Toutefois, nous avons été confrontés à des doutes de la part de certains interviewés quant aux réponses à fournir. En effet, certaines de nos questions ont paru, à nos interlocuteurs, trop générales car elles laissaient un champ de réponse trop vaste. Dès lors, nous avons dû procéder à des régulations et effectuer des relances au fur et à mesure des réponses données tout en tenant compte des éléments de vies offerts par les enseignants interrogés.

3.2.3 LA GRILLE D'ENTRETIEN

La grille de questions utilisée lors de nos entretiens se divise en cinq grandes parties :

a. L’identité professionnelle et l’identité personnelle de manière générale : Cette rubrique aborde les questions d’identité de manière relativement générale.

Il s’agit ici de connaître les représentations personnelles de la personne interviewée sur la notion d’identité en générale, la présence ou l’absence dans son esprit d’une distinction entre l’identité professionnelle et l’identité personnelle ainsi que le(s) rapport(s) général(aux) que pense entretenir la personne entre ces deux notions.

b.
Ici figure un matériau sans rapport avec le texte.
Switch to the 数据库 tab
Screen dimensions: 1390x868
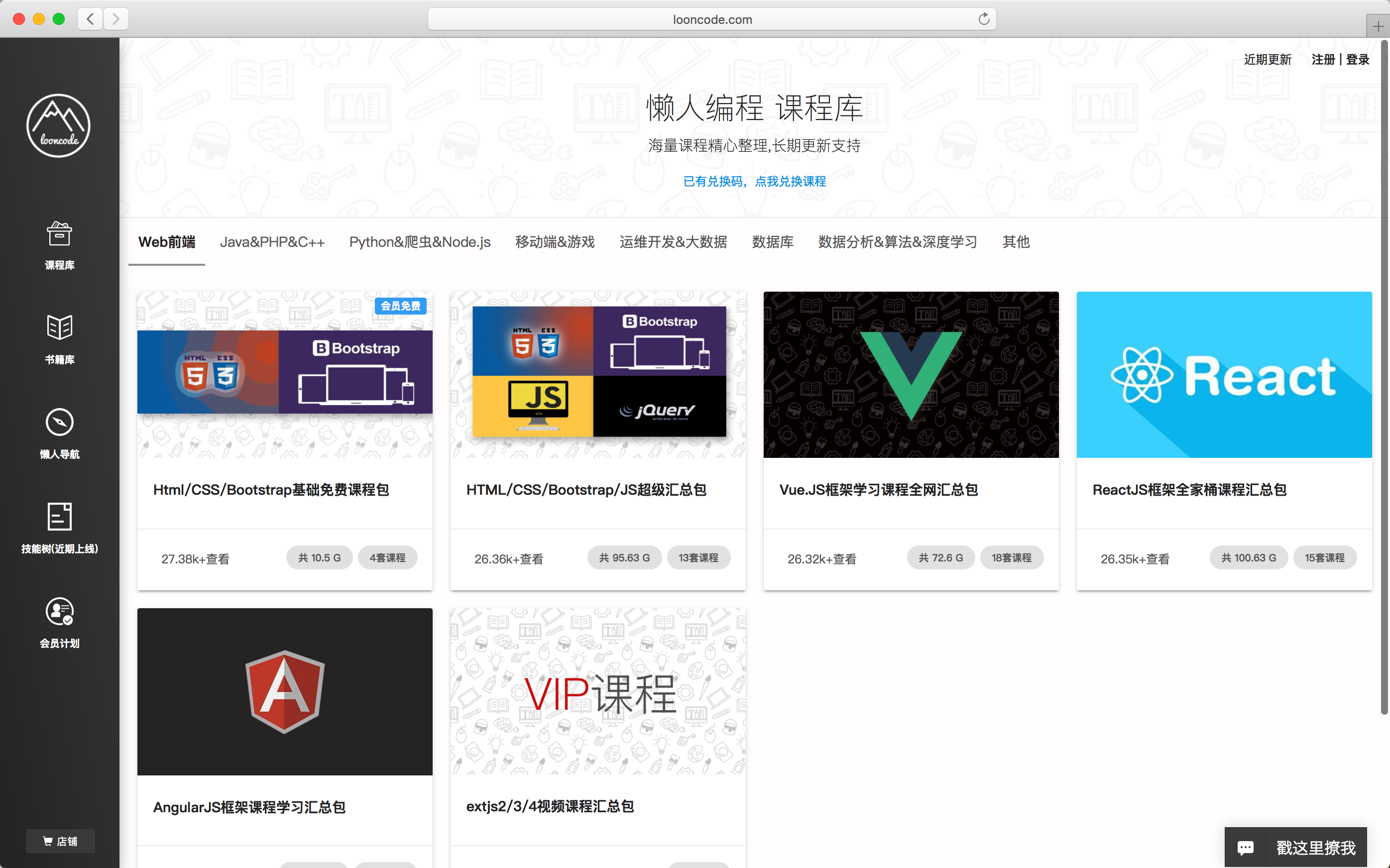(772, 242)
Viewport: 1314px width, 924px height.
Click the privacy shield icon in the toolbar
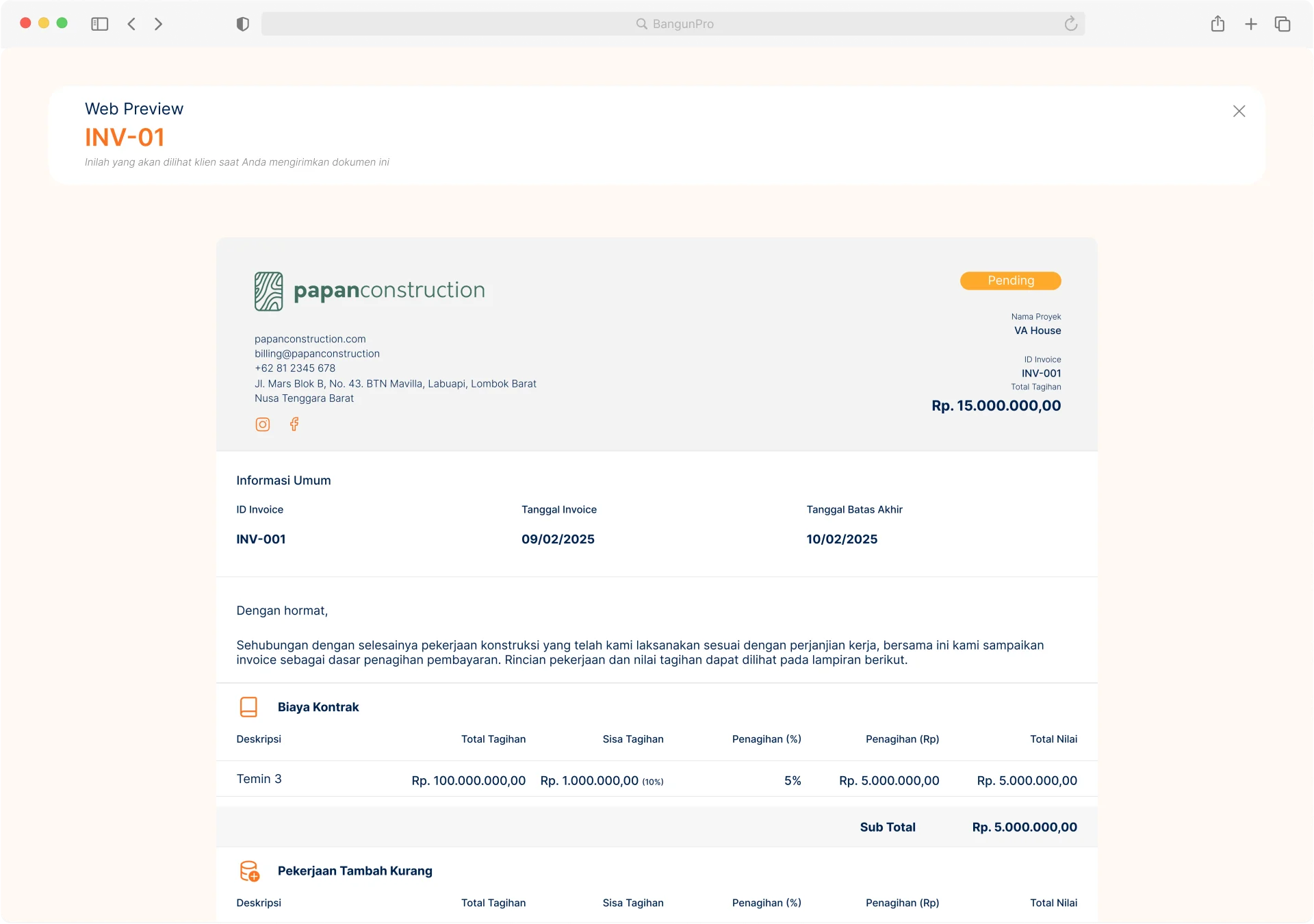point(242,23)
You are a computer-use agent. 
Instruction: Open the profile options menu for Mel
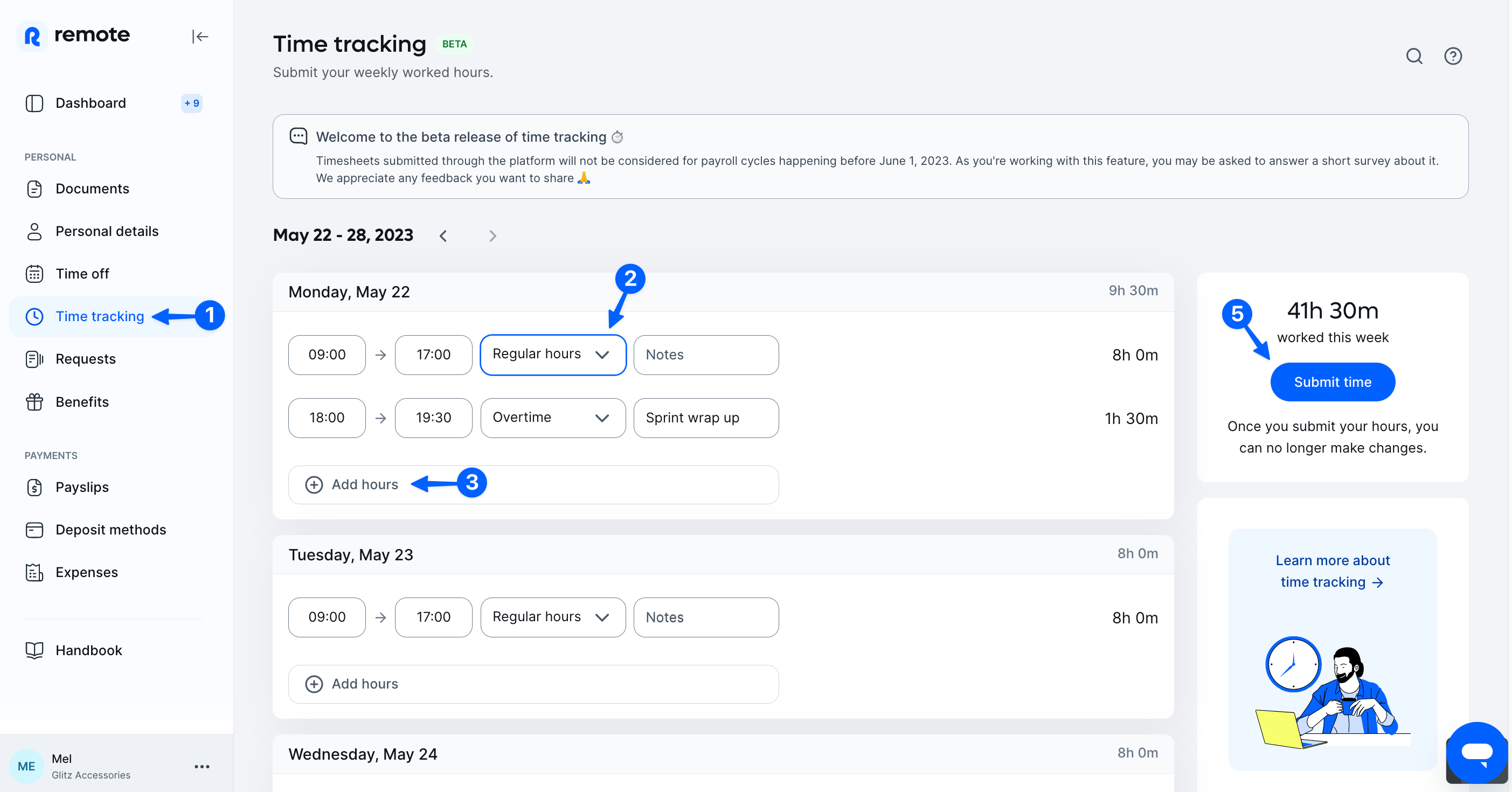[202, 766]
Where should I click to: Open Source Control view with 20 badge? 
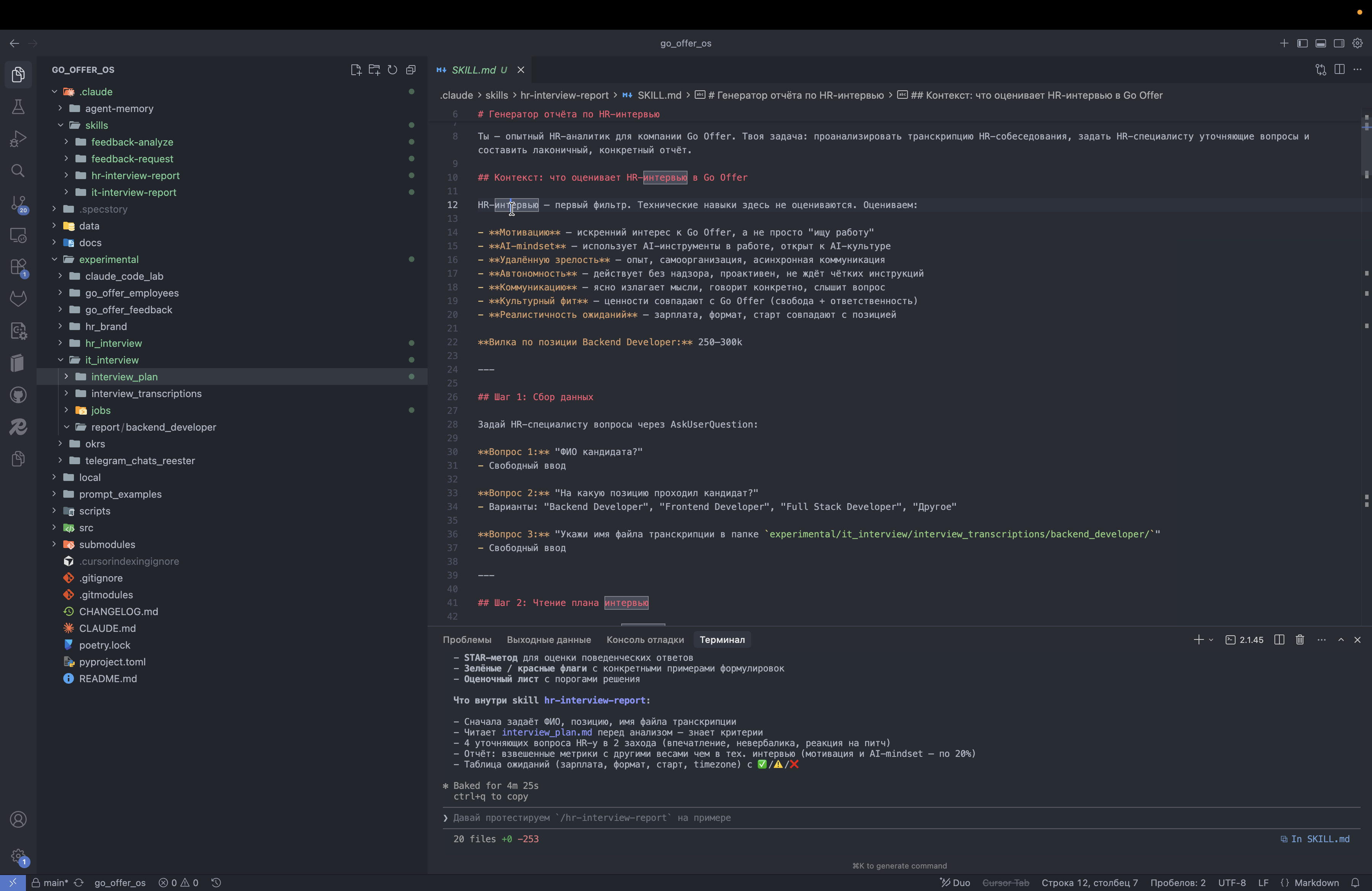tap(18, 203)
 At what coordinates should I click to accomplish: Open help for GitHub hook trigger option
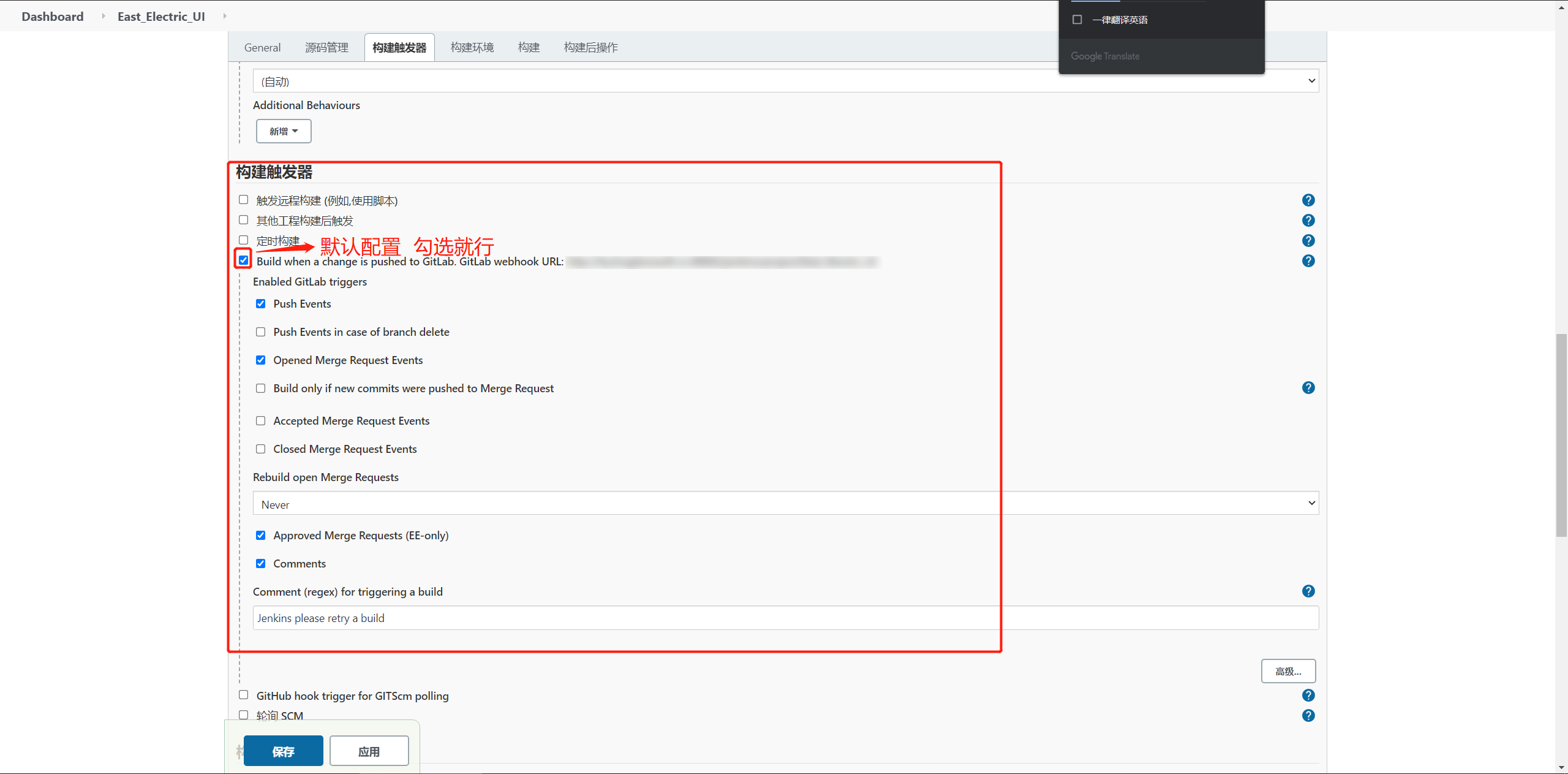point(1308,696)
L’identité personnelle face à la hiérarchie :

Cette seconde partie traite de la relation qu’entretient la personne entre son identité personnelle et l’institution scolaire qui devrait, à priori, constituer un reflet de la société contemporaine. La liberté et la reconnaissance sont parmi d’autres, des thèmes importants de cette thématique.

c. L’identité professionnelle / l’identité personnelle face aux pairs :

La troisième partie de notre grille de questions tente d’examiner la nature des rapports existants entre la personne et ses collègues. Nous avons cherché à savoir ici de quelle manière l’interviewé se positionne par rapport à un groupe social. Les affinités, le pouvoir et l’image, tant du point de vue personnel que professionnel sont ici des thématiques clés.

d. L’identité professionnelle / l’identité personnelle face aux parents d’élèves : La quatrième rubrique de notre questionnaire aborde le vécu de la personne dans sa relation avec les parents d’élèves. Ici, nous avons cherché à comprendre en quoi cette relation était différente de la relation avec ses collègues. Les concepts de rôle et de statut mais également de respect semblent être au centre de la nature de cette relation particulière.

e. L’identité professionnelle / l’identité personnelle face aux enfants en classe : Cette ultime partie traite de la relation qu’entretient l’enseignant avec ses élèves dans son milieu professionnel. Nous avons donc voulu connaître les raisons que la personne invoque pour laisser la place ou non à des éléments de son identité personnelle au sein de ses propres pratiques professionnelles.

Au travers de ces questions, nous avons été amenés à aborder avec chacun des nos interlocuteurs, une thématique spécifique liée à leur propre parcours de vie.

C'est ainsi que nous avons discuté avec deux d'entre eux le sujet du conflit de rôles et pour deux autres, la thématique de l'homosexualité et enfin pour la dernière, c'est le sujet de l'adulescence que nous avons dû aborder avec elle.